He's in the navy and was deployed onto a boat in South Korea and he'll be traveling around that area and Australia until next year. Hasn't had access to a computer. Haven't talked to him since. It's been 2 months, next month will be 3. The only thing I get to do is read the messages he used to send me, and the only thing he has to remember me by is a bracelet I made him that he put on his dog tags. It sucks, and when I tell my friends about my situation they usually feel a lot better about not being able to talk to their lovers on a daily basis. It's like "Well, it could be worse. Atleast I'm not bucket!" XD I have a lot of trust in my boy, and he has a lot of trust in me.
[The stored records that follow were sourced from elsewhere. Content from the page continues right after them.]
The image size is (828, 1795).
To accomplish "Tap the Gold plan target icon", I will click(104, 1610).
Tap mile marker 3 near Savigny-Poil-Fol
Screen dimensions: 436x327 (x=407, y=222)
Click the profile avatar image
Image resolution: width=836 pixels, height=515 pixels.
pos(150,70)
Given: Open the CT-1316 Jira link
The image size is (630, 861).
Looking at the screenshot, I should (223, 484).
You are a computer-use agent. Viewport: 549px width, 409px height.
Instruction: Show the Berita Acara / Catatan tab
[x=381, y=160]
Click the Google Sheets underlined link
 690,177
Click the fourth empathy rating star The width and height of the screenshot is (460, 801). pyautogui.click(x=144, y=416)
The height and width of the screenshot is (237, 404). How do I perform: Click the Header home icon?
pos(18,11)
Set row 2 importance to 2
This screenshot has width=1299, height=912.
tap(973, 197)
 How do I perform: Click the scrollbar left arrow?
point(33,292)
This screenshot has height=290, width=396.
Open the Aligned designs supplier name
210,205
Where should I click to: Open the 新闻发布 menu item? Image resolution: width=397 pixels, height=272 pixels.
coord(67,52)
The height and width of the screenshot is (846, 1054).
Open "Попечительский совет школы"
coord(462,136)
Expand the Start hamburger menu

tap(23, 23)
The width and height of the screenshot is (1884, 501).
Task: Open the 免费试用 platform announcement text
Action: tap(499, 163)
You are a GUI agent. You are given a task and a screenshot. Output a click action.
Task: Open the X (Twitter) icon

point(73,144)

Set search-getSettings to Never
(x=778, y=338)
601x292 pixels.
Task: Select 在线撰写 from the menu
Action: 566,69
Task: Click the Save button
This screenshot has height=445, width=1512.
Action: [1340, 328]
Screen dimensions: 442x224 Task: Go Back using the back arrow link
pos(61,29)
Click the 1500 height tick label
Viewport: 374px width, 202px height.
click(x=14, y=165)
We said what we wanted to say before he was deployed so I know we'll stay faithful and I know that our feelings for each other won't dissipate. We'll see each other next year, and that's what I'm looking forward to the most. It does feel like I'm single sometimes. We've never kissed, I can't flirt with him, I don't have anyone to hug, I don't have his kind words when I do something stupid or I'm in tears about something. It sucks. -shrug- But oh well. I knew what I was getting into when I entered the relationship. I highly reccomend e-mails if your time zones are different. That way you can get a lot out, like how your day was and whatever you usually talk about, and all your feelings towards him, and he can do the same vice versa. PLUS you'll have something to read later on when he's not available to chat, as a nice reminder that you're in a great relationship. ;] Hang in there. If you want to talk about it, you can message me! I hope that maybe my challenging LDR situation will make your LDR situation feel a lot better. XD |
I have been in a long distance relationship for more than 7 years now and there are times when it really sucks. We do at least have the good fortune of being in the same time-zone, and we are both pretty independent types who were alone for a number of years before we got together.
We talk at least once daily on the phone and see each other on average every 3-4 weeks. Still, when one or the other is having a tough time with things, it is awful being apart. |
I used to have a long distance relationship, with me in Germany and him in Scotland where I moved after a year and am now married to him. It must seem ridiculously close to you but to us, it was an issue, despite daily phone calls and monthly visits. You are single most of the time and go everywhere alone.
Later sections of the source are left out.